> **PROVIDED DATA**

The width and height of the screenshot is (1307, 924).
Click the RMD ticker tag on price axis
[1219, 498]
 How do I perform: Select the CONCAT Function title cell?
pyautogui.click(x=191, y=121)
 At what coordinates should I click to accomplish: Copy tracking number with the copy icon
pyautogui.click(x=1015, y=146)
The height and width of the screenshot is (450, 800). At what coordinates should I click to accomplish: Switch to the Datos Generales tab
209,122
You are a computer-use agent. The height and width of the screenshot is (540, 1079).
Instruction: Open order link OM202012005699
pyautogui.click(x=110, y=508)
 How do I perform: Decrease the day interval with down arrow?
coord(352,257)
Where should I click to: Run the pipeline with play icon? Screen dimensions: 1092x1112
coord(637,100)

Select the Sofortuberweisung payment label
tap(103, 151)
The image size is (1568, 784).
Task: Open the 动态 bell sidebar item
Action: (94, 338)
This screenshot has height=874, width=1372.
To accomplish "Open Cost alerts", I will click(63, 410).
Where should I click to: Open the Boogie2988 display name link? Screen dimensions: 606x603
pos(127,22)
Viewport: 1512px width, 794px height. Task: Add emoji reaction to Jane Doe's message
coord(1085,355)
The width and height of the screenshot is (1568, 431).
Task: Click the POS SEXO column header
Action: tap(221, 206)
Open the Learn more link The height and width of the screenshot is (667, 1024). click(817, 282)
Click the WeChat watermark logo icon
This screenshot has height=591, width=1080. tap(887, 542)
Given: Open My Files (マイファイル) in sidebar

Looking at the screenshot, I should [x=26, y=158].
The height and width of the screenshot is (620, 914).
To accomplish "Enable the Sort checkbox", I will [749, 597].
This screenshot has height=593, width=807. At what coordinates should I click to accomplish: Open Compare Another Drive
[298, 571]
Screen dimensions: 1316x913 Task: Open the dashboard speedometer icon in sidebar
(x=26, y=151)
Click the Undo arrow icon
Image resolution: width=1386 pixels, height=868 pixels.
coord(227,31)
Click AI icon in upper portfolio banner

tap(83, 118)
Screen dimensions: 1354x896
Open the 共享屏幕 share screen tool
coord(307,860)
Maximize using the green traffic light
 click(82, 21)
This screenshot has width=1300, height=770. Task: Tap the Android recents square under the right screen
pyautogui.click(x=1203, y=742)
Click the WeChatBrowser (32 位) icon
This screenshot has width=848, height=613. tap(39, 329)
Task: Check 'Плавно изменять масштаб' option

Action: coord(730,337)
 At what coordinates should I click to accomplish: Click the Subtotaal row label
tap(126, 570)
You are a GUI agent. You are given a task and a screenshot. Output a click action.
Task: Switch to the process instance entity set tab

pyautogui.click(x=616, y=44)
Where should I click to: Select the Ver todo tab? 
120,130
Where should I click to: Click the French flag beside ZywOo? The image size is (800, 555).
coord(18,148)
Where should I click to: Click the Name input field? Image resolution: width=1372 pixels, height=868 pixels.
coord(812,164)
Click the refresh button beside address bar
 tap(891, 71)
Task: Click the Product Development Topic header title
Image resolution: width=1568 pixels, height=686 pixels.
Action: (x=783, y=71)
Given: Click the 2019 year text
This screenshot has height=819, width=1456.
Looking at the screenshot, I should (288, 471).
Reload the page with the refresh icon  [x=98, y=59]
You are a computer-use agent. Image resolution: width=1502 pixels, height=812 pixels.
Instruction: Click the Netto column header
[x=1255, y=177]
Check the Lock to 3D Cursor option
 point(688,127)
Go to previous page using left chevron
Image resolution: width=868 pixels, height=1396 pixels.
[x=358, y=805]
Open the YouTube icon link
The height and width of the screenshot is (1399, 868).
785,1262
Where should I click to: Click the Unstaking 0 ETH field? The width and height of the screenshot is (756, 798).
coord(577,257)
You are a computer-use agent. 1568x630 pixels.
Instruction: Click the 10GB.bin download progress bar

> **JOB**
Please reproduce all of the data above line for line, without changing anything.

> **TASK SOLUTION**
The width and height of the screenshot is (1307, 924).
Click the RMD ticker tag on price axis
[1219, 498]
 How do I perform: Select the CONCAT Function title cell?
pyautogui.click(x=191, y=121)
 At what coordinates should I click to accomplish: Copy tracking number with the copy icon
pyautogui.click(x=1015, y=146)
The height and width of the screenshot is (450, 800). At what coordinates should I click to accomplish: Switch to the Datos Generales tab
209,122
You are a computer-use agent. The height and width of the screenshot is (540, 1079).
Instruction: Open order link OM202012005699
pyautogui.click(x=110, y=508)
 How do I perform: Decrease the day interval with down arrow?
coord(352,257)
Where should I click to: Run the pipeline with play icon? Screen dimensions: 1092x1112
coord(637,100)

Select the Sofortuberweisung payment label
tap(103, 151)
The image size is (1568, 784).
Task: Open the 动态 bell sidebar item
Action: (94, 338)
This screenshot has height=874, width=1372.
To accomplish "Open Cost alerts", I will click(63, 410).
Where should I click to: Open the Boogie2988 display name link? Screen dimensions: 606x603
pos(127,22)
Viewport: 1512px width, 794px height. Task: Add emoji reaction to Jane Doe's message
coord(1085,355)
The width and height of the screenshot is (1568, 431).
Task: Click the POS SEXO column header
Action: tap(221, 206)
Open the Learn more link The height and width of the screenshot is (667, 1024). click(817, 282)
Click the WeChat watermark logo icon
This screenshot has height=591, width=1080. tap(887, 542)
Given: Open My Files (マイファイル) in sidebar

Looking at the screenshot, I should [x=26, y=158].
The height and width of the screenshot is (620, 914).
To accomplish "Enable the Sort checkbox", I will [749, 597].
This screenshot has height=593, width=807. At what coordinates should I click to accomplish: Open Compare Another Drive
[298, 571]
Screen dimensions: 1316x913 Task: Open the dashboard speedometer icon in sidebar
(x=26, y=151)
Click the Undo arrow icon
Image resolution: width=1386 pixels, height=868 pixels.
coord(227,31)
Click AI icon in upper portfolio banner

tap(83, 118)
Screen dimensions: 1354x896
Open the 共享屏幕 share screen tool
coord(307,860)
Maximize using the green traffic light
 click(82, 21)
This screenshot has width=1300, height=770. Task: Tap the Android recents square under the right screen
pyautogui.click(x=1203, y=742)
Click the WeChatBrowser (32 位) icon
This screenshot has width=848, height=613. tap(39, 329)
Task: Check 'Плавно изменять масштаб' option

Action: coord(730,337)
 At what coordinates should I click to accomplish: Click the Subtotaal row label
tap(126, 570)
You are a GUI agent. You are given a task and a screenshot. Output a click action.
Task: Switch to the process instance entity set tab

pyautogui.click(x=616, y=44)
Where should I click to: Select the Ver todo tab? 
120,130
Where should I click to: Click the French flag beside ZywOo? The image size is (800, 555).
coord(18,148)
Where should I click to: Click the Name input field? Image resolution: width=1372 pixels, height=868 pixels.
coord(812,164)
Click the refresh button beside address bar
 tap(891, 71)
Task: Click the Product Development Topic header title
Image resolution: width=1568 pixels, height=686 pixels.
Action: (x=783, y=71)
Given: Click the 2019 year text
This screenshot has height=819, width=1456.
Looking at the screenshot, I should (288, 471).
Reload the page with the refresh icon  [x=98, y=59]
You are a computer-use agent. Image resolution: width=1502 pixels, height=812 pixels.
Instruction: Click the Netto column header
[x=1255, y=177]
Check the Lock to 3D Cursor option
 point(688,127)
Go to previous page using left chevron
Image resolution: width=868 pixels, height=1396 pixels.
[x=358, y=805]
Open the YouTube icon link
The height and width of the screenshot is (1399, 868).
785,1262
Where should I click to: Click the Unstaking 0 ETH field? The width and height of the screenshot is (756, 798).
coord(577,257)
You are a computer-use agent. 1568x630 pixels.
Instruction: Click the 10GB.bin download progress bar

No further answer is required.